Graph-to-SFILES: Control structure prediction from process topologies using generative artificial intelligence
Lukas Schulze Balhorn, Kevin Degens, Artur M. Schweidtmann
TL;DR
The paper tackles the manual effort of designing control structures for P&IDs by predicting a control-extended flowsheet from process topologies represented as graphs. It introduces Graph-to-SFILES, a graph-to-sequence approach that encodes flowsheet graphs with a GNN encoder and decodes to $SFILES$ 2.0 strings representing the $CEF$, using beam search to generate top-$k$ predictions.
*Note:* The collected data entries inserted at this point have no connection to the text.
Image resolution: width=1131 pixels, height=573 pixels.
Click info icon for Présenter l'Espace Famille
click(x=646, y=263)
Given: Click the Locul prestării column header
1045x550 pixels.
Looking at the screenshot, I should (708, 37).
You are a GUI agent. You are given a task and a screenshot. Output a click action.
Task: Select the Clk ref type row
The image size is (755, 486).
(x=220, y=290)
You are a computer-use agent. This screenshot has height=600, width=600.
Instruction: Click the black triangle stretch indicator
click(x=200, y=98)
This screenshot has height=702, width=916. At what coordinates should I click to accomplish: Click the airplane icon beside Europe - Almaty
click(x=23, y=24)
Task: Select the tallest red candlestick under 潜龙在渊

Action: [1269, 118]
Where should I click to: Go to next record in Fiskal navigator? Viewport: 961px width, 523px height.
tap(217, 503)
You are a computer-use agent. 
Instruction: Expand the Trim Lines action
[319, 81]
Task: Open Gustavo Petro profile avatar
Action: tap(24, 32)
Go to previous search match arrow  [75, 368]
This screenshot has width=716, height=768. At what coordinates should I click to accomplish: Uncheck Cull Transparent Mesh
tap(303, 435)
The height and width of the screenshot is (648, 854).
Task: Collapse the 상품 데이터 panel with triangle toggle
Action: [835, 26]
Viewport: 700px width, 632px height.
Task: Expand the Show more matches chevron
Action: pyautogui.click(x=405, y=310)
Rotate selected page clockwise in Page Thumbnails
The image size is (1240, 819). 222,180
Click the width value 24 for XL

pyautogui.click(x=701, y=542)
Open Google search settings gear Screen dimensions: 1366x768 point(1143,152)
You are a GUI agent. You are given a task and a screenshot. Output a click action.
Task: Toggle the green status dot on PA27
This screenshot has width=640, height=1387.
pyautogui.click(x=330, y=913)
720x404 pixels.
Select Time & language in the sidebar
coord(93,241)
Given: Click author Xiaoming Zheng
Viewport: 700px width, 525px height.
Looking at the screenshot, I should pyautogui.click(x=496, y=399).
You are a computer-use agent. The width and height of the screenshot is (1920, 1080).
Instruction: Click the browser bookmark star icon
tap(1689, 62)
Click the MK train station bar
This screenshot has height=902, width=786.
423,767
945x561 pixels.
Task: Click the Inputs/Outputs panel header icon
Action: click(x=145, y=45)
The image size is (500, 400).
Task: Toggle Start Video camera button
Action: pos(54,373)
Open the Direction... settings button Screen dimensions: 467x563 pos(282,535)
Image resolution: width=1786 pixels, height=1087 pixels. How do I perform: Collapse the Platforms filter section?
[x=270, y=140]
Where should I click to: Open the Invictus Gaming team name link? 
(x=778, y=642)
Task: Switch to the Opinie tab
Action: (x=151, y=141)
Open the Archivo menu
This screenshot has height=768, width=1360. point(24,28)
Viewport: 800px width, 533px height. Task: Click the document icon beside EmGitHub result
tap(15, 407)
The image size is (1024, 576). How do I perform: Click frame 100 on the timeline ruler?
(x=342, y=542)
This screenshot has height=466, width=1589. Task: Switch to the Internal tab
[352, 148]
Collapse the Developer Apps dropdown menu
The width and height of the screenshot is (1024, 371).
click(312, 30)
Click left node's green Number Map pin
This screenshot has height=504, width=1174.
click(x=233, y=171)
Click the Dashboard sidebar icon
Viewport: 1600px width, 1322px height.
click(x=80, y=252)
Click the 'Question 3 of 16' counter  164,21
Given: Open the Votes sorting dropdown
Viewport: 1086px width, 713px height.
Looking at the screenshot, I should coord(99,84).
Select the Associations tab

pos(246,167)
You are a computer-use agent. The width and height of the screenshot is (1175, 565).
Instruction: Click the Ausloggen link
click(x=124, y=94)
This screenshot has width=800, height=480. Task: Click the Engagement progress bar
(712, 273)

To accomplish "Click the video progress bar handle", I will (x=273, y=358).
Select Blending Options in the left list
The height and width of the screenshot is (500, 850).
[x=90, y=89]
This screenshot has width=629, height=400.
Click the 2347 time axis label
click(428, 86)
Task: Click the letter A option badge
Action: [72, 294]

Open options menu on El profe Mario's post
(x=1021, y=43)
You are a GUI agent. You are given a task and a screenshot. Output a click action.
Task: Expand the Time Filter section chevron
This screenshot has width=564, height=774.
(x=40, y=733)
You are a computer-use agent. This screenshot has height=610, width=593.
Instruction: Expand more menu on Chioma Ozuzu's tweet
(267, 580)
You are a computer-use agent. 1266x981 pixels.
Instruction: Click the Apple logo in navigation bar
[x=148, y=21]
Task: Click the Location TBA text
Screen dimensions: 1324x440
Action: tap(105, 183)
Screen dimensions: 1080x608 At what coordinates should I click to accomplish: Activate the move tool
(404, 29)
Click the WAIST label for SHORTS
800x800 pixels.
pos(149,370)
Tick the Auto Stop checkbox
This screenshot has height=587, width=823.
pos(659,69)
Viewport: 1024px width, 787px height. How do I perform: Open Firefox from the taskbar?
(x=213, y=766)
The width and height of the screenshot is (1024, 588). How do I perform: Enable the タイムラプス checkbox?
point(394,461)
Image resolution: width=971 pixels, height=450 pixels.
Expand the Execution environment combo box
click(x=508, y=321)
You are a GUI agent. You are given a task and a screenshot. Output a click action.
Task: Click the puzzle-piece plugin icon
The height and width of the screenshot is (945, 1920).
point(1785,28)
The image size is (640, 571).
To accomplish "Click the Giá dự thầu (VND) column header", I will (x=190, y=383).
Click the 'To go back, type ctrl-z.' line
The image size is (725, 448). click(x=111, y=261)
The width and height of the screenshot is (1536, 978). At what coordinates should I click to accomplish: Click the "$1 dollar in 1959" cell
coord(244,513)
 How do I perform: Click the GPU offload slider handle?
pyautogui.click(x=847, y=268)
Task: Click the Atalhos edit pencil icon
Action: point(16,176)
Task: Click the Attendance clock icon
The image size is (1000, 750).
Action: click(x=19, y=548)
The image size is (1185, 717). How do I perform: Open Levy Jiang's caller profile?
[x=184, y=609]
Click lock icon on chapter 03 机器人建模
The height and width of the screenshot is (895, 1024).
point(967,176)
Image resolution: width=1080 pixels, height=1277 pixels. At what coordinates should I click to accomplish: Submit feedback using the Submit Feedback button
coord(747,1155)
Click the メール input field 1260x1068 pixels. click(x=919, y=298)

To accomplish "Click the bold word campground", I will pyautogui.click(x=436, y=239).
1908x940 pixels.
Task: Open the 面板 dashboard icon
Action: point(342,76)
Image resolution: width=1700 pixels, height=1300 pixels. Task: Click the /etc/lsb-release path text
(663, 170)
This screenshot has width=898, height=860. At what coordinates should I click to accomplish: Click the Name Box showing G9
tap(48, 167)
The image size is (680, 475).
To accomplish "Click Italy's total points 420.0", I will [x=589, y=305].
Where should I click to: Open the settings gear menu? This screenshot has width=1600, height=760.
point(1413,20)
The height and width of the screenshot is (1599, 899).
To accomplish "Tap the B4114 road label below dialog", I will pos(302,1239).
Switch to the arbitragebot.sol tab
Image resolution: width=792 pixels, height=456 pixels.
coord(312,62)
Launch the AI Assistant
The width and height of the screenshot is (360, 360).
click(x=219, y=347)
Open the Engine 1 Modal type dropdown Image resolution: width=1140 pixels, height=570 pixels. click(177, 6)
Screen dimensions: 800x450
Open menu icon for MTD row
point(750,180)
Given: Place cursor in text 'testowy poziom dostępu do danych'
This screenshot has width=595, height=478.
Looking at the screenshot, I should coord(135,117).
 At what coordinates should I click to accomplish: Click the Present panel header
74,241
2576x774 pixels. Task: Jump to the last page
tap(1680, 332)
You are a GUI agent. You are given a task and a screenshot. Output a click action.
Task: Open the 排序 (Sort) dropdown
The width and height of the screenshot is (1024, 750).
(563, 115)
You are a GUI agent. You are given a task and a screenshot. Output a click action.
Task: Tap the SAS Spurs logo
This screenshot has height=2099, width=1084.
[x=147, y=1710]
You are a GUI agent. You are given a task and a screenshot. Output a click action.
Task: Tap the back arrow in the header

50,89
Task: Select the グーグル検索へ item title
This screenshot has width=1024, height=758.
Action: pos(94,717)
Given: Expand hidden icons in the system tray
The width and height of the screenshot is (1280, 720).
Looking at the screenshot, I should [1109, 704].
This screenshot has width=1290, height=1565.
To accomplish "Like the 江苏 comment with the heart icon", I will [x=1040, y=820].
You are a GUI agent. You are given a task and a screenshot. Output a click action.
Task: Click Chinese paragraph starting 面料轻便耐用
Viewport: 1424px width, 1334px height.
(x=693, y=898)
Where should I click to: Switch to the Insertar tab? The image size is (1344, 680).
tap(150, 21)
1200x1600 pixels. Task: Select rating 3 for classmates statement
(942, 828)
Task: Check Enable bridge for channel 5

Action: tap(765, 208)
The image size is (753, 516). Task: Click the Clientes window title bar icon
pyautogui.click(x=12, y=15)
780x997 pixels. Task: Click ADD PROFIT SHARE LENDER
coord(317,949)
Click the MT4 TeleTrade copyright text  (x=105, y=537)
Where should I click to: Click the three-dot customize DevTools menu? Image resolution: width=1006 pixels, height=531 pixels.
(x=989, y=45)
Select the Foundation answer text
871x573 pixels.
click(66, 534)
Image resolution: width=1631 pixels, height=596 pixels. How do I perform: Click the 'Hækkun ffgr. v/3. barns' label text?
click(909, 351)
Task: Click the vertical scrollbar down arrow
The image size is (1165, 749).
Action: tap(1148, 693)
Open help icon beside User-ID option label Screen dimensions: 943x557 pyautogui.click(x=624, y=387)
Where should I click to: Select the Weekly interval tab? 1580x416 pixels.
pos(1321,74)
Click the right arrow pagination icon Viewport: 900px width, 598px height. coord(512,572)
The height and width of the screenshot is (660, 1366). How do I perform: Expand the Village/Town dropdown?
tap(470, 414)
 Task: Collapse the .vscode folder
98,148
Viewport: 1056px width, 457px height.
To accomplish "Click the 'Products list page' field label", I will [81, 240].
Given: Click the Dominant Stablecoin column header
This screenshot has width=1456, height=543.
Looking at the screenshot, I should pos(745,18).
Across 1k–100k synthetic PFD-CEF pairs, the Combined graph encoder yields the strongest performance, achieving up to $46.1\%$ top-1 $CEF$ accuracy on 100k data, with data efficiency evident at small dataset sizes; however, performance gains taper with larger data, and industrial applicability needs validation with real process data. The work highlights the potential of graph-based generative AI for process design while acknowledging limitations due to the absence of process parameters and reliance on synthetic data, and points to future directions in data expansion, physics-infused hybrids, and transfer learning to bridge toward industry practice.
Abstract
Control structure design is an important but tedious step in P&ID development. Generative artificial intelligence (AI) promises to reduce P&ID development time by supporting engineers. Previous research on generative AI in chemical process design mainly represented processes by sequences. However, graphs offer a promising alternative because of their permutation invariance. We propose the Graph-to-SFILES model, a generative AI method to predict control structures from flowsheet topologies. The Graph-to-SFILES model takes the flowsheet topology as a graph input and returns a control-extended flowsheet as a sequence in the SFILES 2.0 notation. We compare four different graph encoder architectures, one of them being a graph neural network (GNN) proposed in this work. The Graph-to-SFILES model achieves a top-5 accuracy of 73.2% when trained on 10,000 flowsheet topologies. In addition, the proposed GNN performs best among the encoder architectures. Compared to a purely sequence-based approach, the Graph-to-SFILES model improves the top-5 accuracy for a relatively small training dataset of 1,000 flowsheets from 0.9% to 28.4%. However, the sequence-based approach performs better on a large-scale dataset of 100,000 flowsheets. These results highlight the potential of graph-based AI models to accelerate P&ID development in small-data regimes but their effectiveness on industry relevant case studies still needs to be investigated.